According to the Times (and many other sources) Royal Dutch Shell will pay $15.5 million (£9.6 million) to settle a lawsuit that accused the company of colluding with Nigeria’s former military regime over the execution of Ken Saro-Wiwa and other peaceful anti-oil protesters. (See my earlier post here )
Shell admitted no wrongdoing in reaching the settlement, which will be used to compensate the families of Mr Saro-Wiwa and eight other civilians maimed or hanged by the regime. The money will also be used to set up a development trust for the Ogoni people from the Niger Delta in southern Nigeria.
US law allows overseas nationals to sue companies registered in America for human rights abuses. Shell spent 13 years attempting to get the claims against it and Brian Anderson ( a former managing director of the company’s Nigerian business) thrown out of court but was told in April by a New York judge that the case would go to trial.
The company said that it agreed to a settlement “in recognition of the tragic turn of events in Ogoni land, even though Shell had no part in the violence that took place”.
According to the lawsuit against Shell, the company encouraged Nigeria’s military regime to clamp down on Mr Saro-Wiwa because his activities threatened lucrative oil production in the Niger Delta. The suit also claimed that Shell representatives met Sani Abacha, then Nigeria’s military president, to discuss the tribunal and told associates in advance that Mr Saro-Wiwa would be found guilty. The lawsuit against Mr Anderson alleged that he met Owens Wiwa, Mr Saro-Wiwa’s brother, and offered to secure the Mosop leader’s freedom in a return for a halt to the group’s protests. Dr Wiwa was later forced to flee Nigeria, having also been detained and tortured by the military regime.

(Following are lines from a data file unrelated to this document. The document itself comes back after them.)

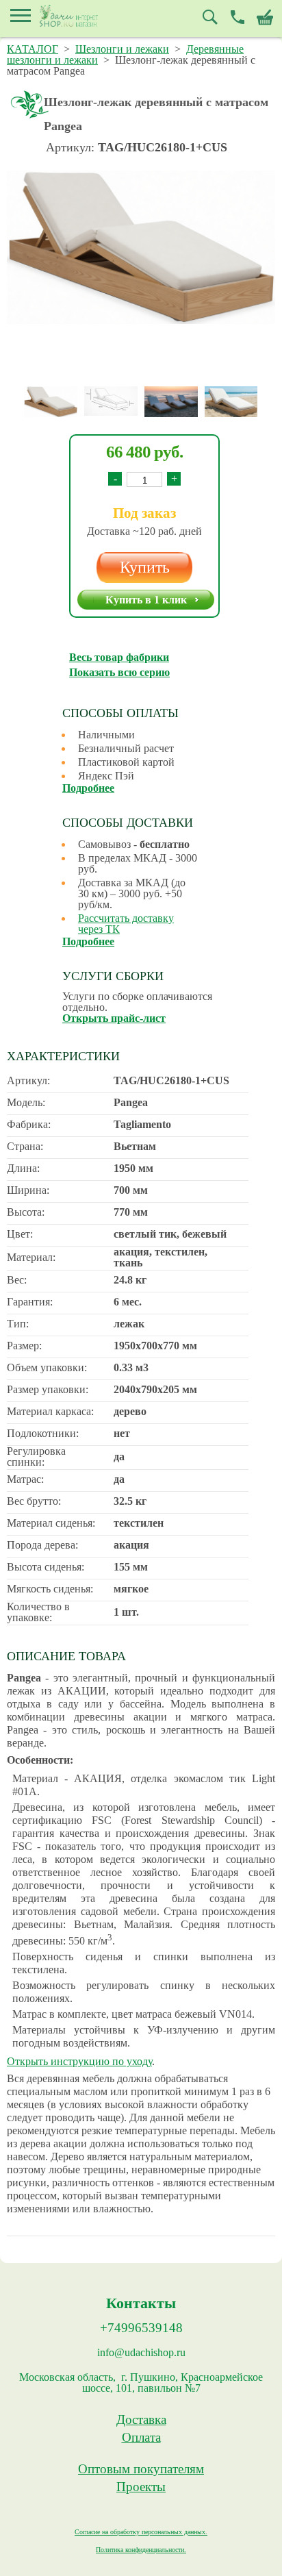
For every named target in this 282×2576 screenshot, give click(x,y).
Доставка (141, 2419)
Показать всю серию (119, 672)
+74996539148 (141, 2328)
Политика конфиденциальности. (141, 2549)
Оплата (141, 2437)
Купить (145, 567)
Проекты (141, 2486)
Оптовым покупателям (141, 2469)
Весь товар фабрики (119, 657)
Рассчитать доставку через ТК (126, 923)
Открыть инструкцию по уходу (79, 2061)
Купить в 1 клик (146, 599)
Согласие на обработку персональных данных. (141, 2532)
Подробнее (88, 788)
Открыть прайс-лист (114, 1018)
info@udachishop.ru (141, 2352)
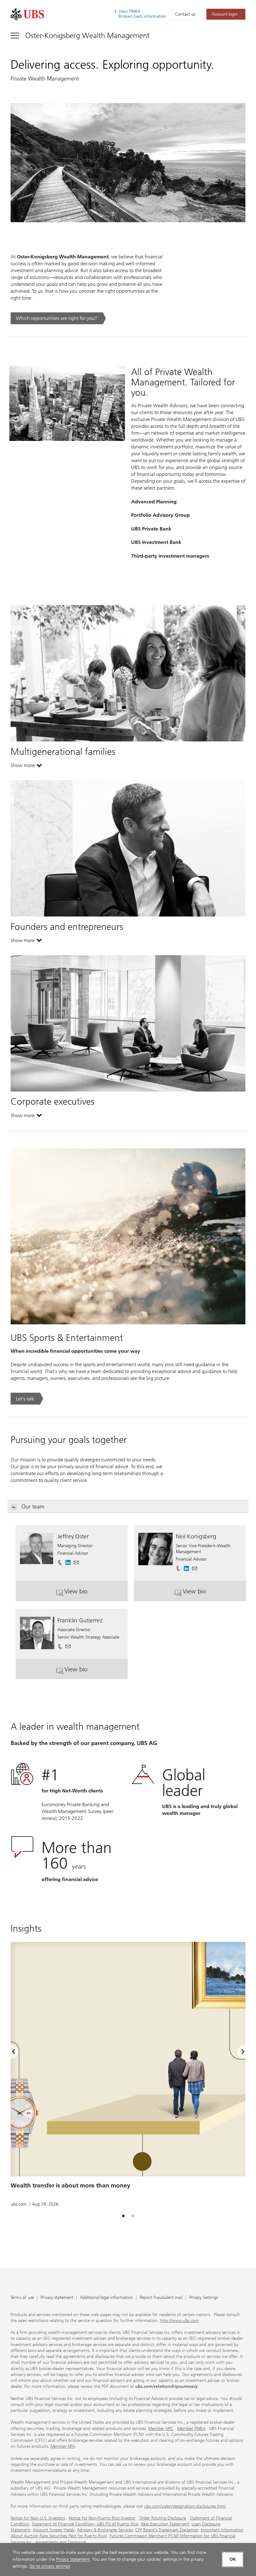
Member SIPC (161, 2428)
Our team (33, 1506)
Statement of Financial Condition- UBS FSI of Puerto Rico (85, 2524)
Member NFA (63, 2446)
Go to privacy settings (49, 2566)
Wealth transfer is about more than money (70, 2185)
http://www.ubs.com (179, 2320)
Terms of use (22, 2297)
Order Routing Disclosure (162, 2518)
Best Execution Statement (165, 2524)
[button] (76, 1560)
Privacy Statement (73, 2559)
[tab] (123, 2216)
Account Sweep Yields (53, 2530)
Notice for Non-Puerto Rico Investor (102, 2518)
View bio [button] (87, 1593)
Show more (26, 766)
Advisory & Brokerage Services (105, 2530)
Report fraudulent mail (161, 2297)
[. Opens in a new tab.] (27, 14)
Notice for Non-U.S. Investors (38, 2518)
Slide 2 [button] (133, 2216)
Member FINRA (191, 2428)
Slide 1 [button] (123, 2216)
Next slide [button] (237, 2053)
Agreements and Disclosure (60, 2542)
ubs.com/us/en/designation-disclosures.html (185, 2506)
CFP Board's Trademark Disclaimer (166, 2530)
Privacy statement (57, 2297)
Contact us (185, 14)
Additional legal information (106, 2297)
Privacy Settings (203, 2297)
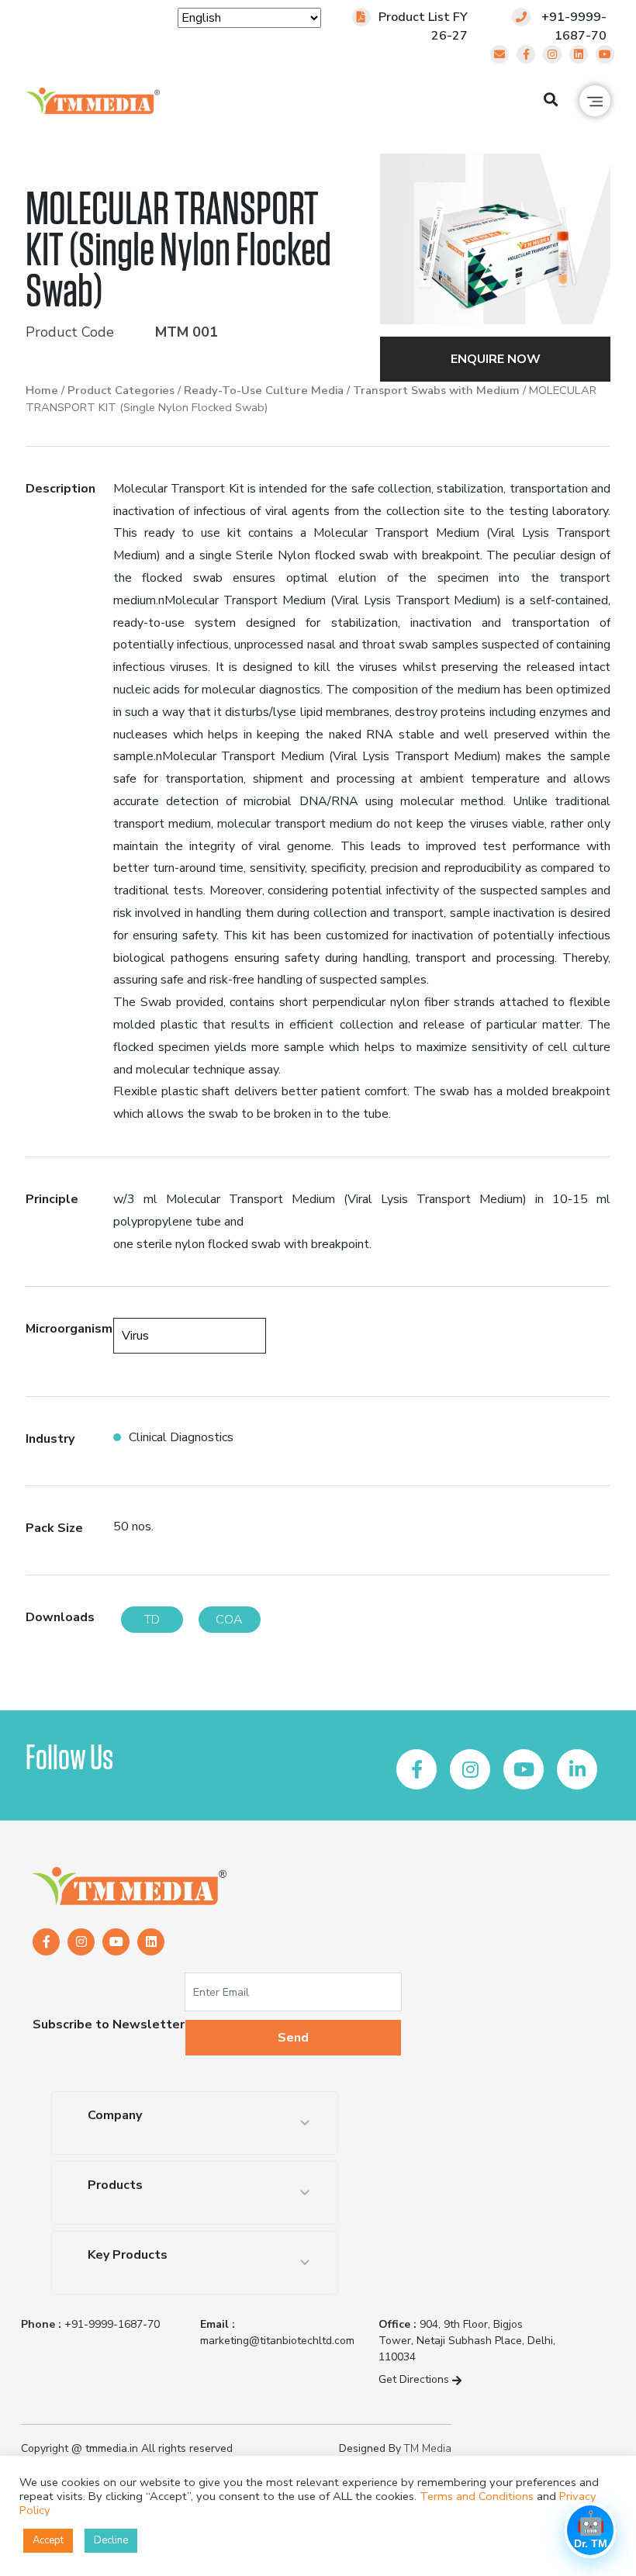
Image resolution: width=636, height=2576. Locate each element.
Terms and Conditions (477, 2496)
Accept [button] (48, 2540)
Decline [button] (111, 2540)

Malcolm Brinded, Shell’s executive director for exploration and production, said yesterday: “While we were prepared to go to court to clear our name, we believe the right way forward is to focus on the future for Ogoni people, which is important for peace and stability in the region.”
Judith Chomsky, an attorney with the Center for Constitutional Rights in New York, which helped to bring the case against Shell, said that the settlement showed that “corporations, no matter how powerful, will be held to universal human rights standards”.